For example, the food price index compiled by the Food and Agriculture Organization of the United States fell in October for the sixth consecutive month in October.
The Reserve Bank of South Africa, which is expected to raise rates again next month in a move that will bring the prime rate back into double-digit territory, has ostensibly taken note of this in its recent statements. .
Ultimately, inflation continues to erode household incomes and the easing of price pressures is primarily a response to slowing global economic growth, which is hardly good news for the economy. dilapidated South Africa.
The rand/dollar exchange rate remains central to this drama.
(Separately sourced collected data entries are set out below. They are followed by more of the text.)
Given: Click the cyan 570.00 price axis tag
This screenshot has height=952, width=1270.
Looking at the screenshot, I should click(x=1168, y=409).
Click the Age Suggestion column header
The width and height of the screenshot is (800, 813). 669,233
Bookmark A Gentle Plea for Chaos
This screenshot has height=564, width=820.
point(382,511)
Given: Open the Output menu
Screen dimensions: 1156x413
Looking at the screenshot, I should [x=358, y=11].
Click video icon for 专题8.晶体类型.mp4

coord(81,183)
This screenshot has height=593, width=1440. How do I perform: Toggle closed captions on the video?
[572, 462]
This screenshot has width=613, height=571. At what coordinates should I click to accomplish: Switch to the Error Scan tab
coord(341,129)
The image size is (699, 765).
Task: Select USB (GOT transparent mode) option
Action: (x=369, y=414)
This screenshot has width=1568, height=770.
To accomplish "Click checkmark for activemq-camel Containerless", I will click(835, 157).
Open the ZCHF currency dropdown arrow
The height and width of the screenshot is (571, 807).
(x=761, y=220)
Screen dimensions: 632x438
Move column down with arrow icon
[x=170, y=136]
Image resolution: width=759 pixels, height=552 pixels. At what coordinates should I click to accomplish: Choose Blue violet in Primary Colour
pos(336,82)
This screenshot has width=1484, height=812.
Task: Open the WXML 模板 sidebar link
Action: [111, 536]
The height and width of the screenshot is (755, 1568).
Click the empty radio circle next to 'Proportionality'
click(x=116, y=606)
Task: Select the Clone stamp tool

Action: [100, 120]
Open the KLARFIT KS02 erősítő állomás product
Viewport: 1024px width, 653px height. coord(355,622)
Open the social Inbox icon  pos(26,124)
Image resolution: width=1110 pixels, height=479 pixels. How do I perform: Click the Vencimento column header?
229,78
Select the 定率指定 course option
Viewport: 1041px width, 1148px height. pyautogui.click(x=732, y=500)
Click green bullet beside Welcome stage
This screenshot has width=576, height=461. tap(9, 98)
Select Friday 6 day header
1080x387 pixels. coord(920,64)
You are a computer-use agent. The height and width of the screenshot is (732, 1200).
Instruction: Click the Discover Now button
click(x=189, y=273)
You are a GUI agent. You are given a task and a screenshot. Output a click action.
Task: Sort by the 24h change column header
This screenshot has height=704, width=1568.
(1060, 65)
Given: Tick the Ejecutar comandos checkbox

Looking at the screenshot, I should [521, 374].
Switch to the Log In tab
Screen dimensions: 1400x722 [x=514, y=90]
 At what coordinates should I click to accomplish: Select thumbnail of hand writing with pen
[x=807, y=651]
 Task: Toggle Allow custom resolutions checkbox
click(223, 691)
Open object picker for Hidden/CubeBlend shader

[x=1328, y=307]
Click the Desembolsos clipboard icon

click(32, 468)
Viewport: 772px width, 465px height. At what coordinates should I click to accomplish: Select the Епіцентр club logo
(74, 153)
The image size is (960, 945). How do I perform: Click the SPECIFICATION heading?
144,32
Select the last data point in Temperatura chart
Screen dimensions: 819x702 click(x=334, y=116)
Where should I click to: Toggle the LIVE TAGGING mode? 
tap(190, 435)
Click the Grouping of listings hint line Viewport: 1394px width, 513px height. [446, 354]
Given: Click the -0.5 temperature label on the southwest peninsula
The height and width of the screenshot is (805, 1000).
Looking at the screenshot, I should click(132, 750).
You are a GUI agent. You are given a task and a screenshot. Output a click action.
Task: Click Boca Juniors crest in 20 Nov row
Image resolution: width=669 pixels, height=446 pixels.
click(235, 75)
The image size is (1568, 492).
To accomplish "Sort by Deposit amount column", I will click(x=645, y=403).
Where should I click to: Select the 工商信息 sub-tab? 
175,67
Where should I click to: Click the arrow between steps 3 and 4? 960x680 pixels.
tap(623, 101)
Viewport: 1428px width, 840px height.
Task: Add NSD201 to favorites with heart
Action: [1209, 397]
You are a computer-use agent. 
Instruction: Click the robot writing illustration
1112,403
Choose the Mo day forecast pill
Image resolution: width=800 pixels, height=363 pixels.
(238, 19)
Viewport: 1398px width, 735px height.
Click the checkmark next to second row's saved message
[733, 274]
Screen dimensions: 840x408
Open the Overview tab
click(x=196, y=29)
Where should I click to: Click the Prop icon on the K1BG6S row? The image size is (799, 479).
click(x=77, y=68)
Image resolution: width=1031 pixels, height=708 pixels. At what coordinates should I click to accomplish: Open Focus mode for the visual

The currency was boosted by Wednesday’s medium-term fiscal policy statement as its pledge to cut debt was welcomed by markets, although the task remains a daunting one in an economy with dismal growth prospects.
The rand fell from above 18.20/dollar to below 18 on Wednesday, but weakened again to above 18 on Thursday.
A stronger rand is needed to contain fuel and other import costs, and if it were to fall out of bed, the inflation picture would quickly darken.
Brent prices remain well below their 2022 highs at around $90 a barrel, but that is partly a response to poor global economic conditions.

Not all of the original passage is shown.